Thomas Senne30. Mai 2005

Ein paar Dosen Farbe. Eine Wand. Fertig ist das Graffiti. Ob Kritzelei oder Kunst, beleuchtet jetzt eine Ausstellung in Nürnberg. Thomas Senne war vor Ort. Und hat hinter dem Polizeipräsidium eine Entdeckung gemacht.

...schrill, leuchtend und buntBild: dpa

Vorbei die Zeiten, als die zornigen jungen Männer der 68er Generation nachts Politslogans auf Bauzäune schmierten. Heute sind subversive Politparolen nicht mehr up to date, sondern gesprühte Gemälde zwischen Kunst und Sachbeschädigung. Auf Brandmauern - und das zeigt die Nürnberger Graffiti-Schau in der Zentralbibliothek - sind sie ebenso zu finden wie in Hauseingängen oder auf U-Bahnzügen - schrill, leuchtend und bunt.

Fotos aus Franken

"Graffiti ist auf der einen Seite Kunst, das ist unumstritten. Es interessieren sich ja auch viele Museen für diese Graffiti-Künstler. Es ist Kunst, aber wenn sie an nicht legalen Flecken zu finden ist, dann ist es eben einfach eine Schmiererei ohne Wenn und Aber", sagt Siegfried Leykamm, der die Präsentation zusammengestellt hat.

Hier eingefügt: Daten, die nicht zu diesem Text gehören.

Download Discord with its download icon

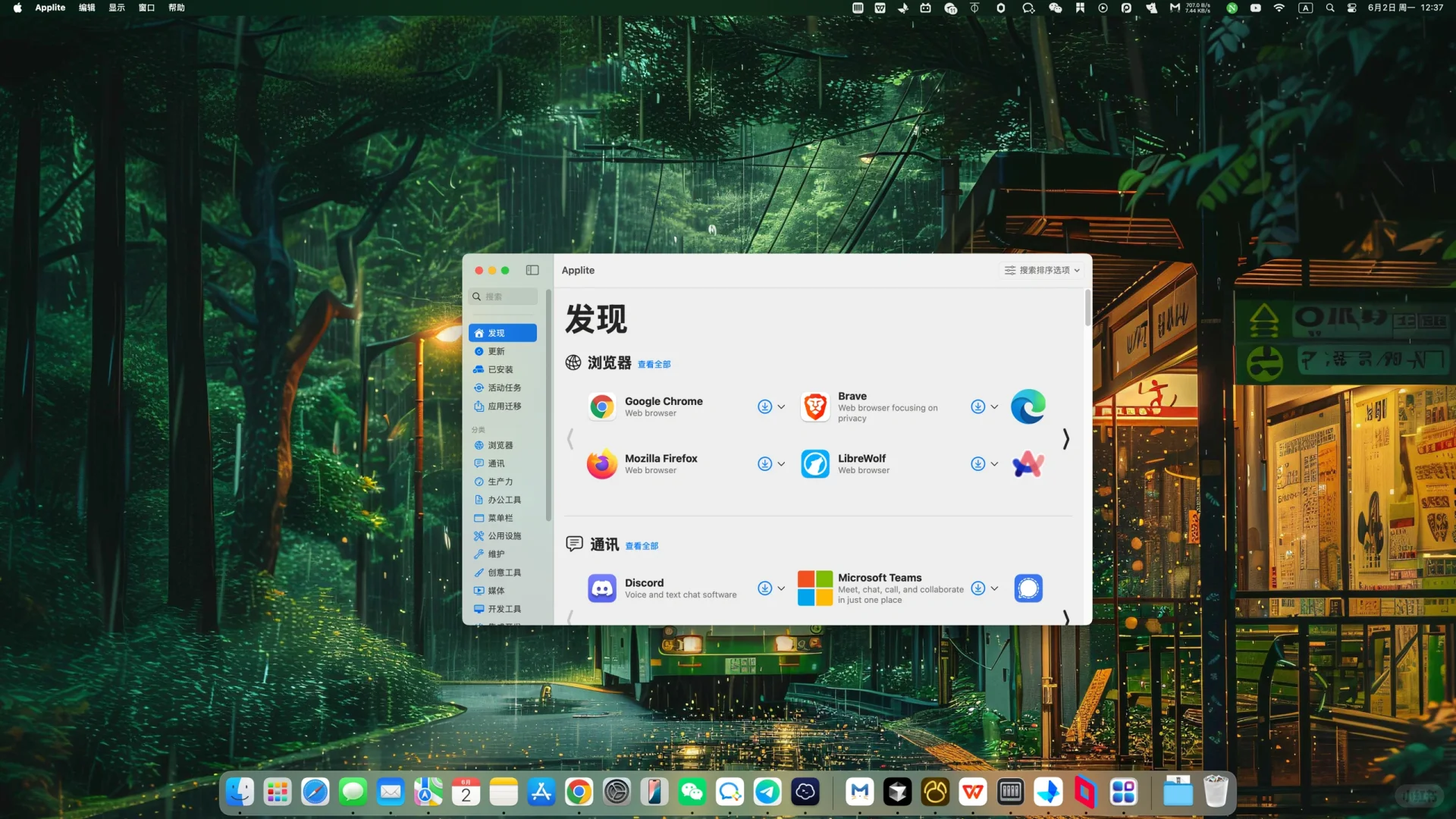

Schönes Bild in MünsterBild: dpa

Gleich am Entree sind einige "corpora delicti" zu sehen: etliche Sprühdosen, die in diesem Fall jedoch Relikte einer legalen Sprayaktion auf Holzplatten sind, insgesamt 40 Quadratmeter. Diese abstrakt-figurativ besprayten Tafeln fungieren in der Ausstellung gewissermaßen als Anschauungsmaterial. Sie bilden eine ästhetische Klammer zu den präsentierten 150 Fotografien von Graffitis, die hauptsächlich aus Franken stammen.

Fratzen und Monster

Da pinkelt ein Hund - täuschend echt, in bester Trompe l'oeil-Manier - an eine Mauer, grinst ein comicartiger Bär mit Krone auf dem Kopf von einer Wand oder versuchen Fratzen und Monster dem Betrachter einen gehörigen Schrecken einzujagen. Verschlungene Namenskürzel tauchen auf Bauwägen oder Fabrikwänden als verschlüsselte Chiffren auf, sind mal gelungene Pop-Signaturen, mal hingeschmierte Belanglosigkeiten.

Bemalter S-Bahnzug in FrankfurtBild: dpa

Die Aufnahmen sind dabei keine am Computer verfremdeten Kunstfotografien, sondern schlichte Dokumente eines aktuellen Phänomens. Einer Zeiterscheinung, der Bundesinnenminister Otto Schilly mit Hubschraubern und Infrarotkameras den Garaus machen will. Das sei etwas übertrieben, sagt Leykamm. Es gebe ja andere Möglichkeiten, um die Graffiti-Sprüher etwas einzuschränken. Man müsse den Dialog finden, weil man nur mit Verbot und Verfolgung die Sache nicht in den Griff bekomme.

Graffiti Anno 1516

Doch Graffitis sind keineswegs nur Phänomene unserer Tage. So zeigt eine Fotografie in der Präsentation in Stein geritzte Uralt-Graffitis von Schlotfegern - Schulterhaken, Leitern, Initialen und Jahreszahlen - an einem 1516 errichteten Kornhaus des deutschen Ordens. Übrigens direkt an der Rückseite des heutigen Nürnberger Polizeipräsidiums.